── TEXTO PROPORCIONADO

Annum sacrum: encíclica del Papa León XIII de la Consagración del Género Humano al Sagrado Corazón de Jesús
El P. Julio Chevalier y su partipicación
CARTA ENCÍCLICA
"ANNUM SACRUM"
DE NUESTRO SANTÍSIMO PADRE LEÓN XIII.
PAPA SEGÚN LA DIVINA PROVIDENCIA;
A LOS PATRIARCAS, PRIMADOS, ARZOBISPOS, OBISPOS Y OTROS ORDINARIOS,
EN PAZ Y COMUNIÓN CON LA SEDE APOSTÓLICA
De la Consagración del Género Humano al Sagrado Corazón de Jesús
Hace poco, como sabéis, ordenamos por cartas apostólicas que próximamente
celebraríamos un jubileo (annum sacrum), siguiendo la costumbre establecida
por los antiguos, en esta ciudad santa. Hoy, en la espera, y con la
intención de aumentar la piedad en que estará envuelta esta celebración
religiosa, nos hemos proyectado y aconsejamos una manifestación fastuosa.

────

#### [INSTRUCCIONES]
**1)** ¿A quiénes va dirigida la encíclica Annum sacrum?
**2)** Explica con qué intención aconseja el Papa una manifestación fastuosa en la encíclica Annum sacrum.
**3)** Por favor, retoma la encíclica Annum sacrum a partir de su última oración.

── FILAS DE DATOS

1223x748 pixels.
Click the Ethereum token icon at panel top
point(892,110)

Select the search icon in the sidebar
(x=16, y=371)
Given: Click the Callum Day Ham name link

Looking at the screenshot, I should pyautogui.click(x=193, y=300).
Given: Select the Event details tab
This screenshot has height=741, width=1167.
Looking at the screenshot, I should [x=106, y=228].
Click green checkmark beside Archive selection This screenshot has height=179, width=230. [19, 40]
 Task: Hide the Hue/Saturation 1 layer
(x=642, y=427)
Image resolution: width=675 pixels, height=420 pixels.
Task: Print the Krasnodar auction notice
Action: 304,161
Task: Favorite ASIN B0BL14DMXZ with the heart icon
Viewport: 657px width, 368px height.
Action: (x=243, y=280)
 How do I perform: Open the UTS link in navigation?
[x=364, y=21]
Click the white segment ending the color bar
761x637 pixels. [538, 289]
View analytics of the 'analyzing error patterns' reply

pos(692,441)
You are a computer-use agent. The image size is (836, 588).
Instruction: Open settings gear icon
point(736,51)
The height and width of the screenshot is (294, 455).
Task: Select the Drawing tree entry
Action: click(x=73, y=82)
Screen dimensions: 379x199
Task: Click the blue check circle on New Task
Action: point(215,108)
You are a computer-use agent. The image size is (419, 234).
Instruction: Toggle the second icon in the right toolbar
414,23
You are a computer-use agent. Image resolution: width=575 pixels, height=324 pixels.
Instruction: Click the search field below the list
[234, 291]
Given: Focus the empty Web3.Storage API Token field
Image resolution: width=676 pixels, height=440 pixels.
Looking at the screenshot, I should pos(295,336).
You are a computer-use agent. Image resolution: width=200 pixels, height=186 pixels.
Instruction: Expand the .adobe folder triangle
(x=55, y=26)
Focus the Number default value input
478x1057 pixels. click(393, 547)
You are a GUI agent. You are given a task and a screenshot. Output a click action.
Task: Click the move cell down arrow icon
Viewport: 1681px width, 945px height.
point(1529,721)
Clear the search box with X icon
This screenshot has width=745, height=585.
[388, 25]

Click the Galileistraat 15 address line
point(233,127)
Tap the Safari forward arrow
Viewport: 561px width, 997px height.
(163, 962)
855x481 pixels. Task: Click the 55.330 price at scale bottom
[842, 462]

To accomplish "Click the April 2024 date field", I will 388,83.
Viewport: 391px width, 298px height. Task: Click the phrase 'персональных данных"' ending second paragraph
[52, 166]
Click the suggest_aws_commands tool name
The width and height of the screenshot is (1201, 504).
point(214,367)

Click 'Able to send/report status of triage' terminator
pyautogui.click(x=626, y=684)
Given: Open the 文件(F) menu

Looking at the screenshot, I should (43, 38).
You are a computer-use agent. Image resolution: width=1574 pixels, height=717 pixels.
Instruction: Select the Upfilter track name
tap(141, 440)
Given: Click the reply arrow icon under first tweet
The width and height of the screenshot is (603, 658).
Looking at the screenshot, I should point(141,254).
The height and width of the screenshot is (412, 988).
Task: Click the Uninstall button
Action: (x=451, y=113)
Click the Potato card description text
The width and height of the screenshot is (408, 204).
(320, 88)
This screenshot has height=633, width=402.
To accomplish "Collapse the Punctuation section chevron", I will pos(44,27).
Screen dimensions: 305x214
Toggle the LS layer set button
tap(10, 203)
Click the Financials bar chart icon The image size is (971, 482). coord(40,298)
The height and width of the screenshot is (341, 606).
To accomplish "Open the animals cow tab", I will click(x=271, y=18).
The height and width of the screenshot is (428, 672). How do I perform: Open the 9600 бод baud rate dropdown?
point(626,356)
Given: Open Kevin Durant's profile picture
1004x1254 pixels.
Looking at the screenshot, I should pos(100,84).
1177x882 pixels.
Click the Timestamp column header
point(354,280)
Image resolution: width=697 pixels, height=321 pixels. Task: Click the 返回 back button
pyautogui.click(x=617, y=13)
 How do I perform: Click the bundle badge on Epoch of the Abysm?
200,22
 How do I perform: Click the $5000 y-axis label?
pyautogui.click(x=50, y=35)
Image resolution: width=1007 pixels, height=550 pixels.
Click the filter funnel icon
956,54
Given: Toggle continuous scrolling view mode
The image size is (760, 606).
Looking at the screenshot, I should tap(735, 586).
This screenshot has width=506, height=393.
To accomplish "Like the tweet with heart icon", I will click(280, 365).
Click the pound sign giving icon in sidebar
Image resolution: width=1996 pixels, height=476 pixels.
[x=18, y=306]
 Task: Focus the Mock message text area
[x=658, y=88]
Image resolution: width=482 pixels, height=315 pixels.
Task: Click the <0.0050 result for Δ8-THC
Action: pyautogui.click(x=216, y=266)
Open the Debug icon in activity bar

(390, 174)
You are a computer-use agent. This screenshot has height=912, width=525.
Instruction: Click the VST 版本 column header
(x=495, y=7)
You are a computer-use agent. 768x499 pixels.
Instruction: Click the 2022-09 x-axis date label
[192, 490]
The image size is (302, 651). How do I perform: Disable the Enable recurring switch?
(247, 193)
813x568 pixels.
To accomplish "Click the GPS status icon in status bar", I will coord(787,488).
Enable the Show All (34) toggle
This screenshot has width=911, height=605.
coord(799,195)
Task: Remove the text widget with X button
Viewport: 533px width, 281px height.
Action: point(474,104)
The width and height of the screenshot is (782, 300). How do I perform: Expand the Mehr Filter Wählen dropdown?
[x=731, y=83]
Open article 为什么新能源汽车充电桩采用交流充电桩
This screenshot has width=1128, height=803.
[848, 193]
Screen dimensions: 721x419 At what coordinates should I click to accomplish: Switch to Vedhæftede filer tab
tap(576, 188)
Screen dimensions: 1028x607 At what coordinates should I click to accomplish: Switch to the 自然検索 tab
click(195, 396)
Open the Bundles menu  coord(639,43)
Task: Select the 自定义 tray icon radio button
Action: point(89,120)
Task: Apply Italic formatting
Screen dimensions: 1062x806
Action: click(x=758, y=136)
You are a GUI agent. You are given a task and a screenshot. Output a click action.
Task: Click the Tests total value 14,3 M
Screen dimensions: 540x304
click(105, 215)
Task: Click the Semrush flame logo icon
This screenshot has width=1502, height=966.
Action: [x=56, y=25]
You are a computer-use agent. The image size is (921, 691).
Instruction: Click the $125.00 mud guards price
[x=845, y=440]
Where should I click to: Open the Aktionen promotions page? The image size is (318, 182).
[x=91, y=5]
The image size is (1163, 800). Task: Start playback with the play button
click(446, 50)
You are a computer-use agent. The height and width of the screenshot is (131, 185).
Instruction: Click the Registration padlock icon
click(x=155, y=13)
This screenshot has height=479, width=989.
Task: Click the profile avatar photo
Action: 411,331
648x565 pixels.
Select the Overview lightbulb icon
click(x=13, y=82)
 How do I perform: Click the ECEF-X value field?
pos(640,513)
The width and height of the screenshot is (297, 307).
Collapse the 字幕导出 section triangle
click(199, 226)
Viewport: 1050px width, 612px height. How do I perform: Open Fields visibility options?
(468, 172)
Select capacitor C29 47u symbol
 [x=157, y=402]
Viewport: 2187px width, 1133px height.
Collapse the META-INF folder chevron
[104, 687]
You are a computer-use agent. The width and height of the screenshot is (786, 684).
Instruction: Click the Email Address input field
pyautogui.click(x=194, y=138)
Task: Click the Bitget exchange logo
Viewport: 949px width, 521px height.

────

#### [PROBLEMAS RESUELTOS]
**1)** A los patriarcas, primados, arzobispos, obispos y otros ordinarios en paz y comunión con la Sede Apostólica.

**2)** La aconseja para aumentar la piedad que rodeará la celebración religiosa del jubileo (annum sacrum), que había ordenado poco antes por cartas apostólicas.

**3)**
Con la condición que todos los fieles Nos obedezcan de corazón y con una
buena voluntad unánime y generosa, esperamos que este acto, y no sin razón,
produzca resultados preciosos y durables, primero para la religión cristiana
y también para el género humano todo entero.
Muchas veces Nos hemos esforzado en mantener y poner más a la luz del día
esta forma excelente de piedad que consiste en honrar al Sacratísimo Corazón
de Jesús. Seguimos en esto el ejemplo de Nuestros predecesores Inocencio
XII, Benedicto XIV, Clemente XIII, Pío VI, Pío VII y Pío IX. Esta era la
finalidad especial de Nuestro decreto publicado el 28 de junio del año 1889
y por el que elevamos a rito de primera clase la fiesta del Sagrado Corazón.
Pero ahora soñamos en una forma de veneración más imponente aún, que pueda
ser en cierta manera la plenitud y la perfección de todos los homenajes que
se acostumbran a rendir al Corazón Sacratísimo. Confiamos que esta
manifestación de piedad sea muy agradable a Jesucristo Redentor.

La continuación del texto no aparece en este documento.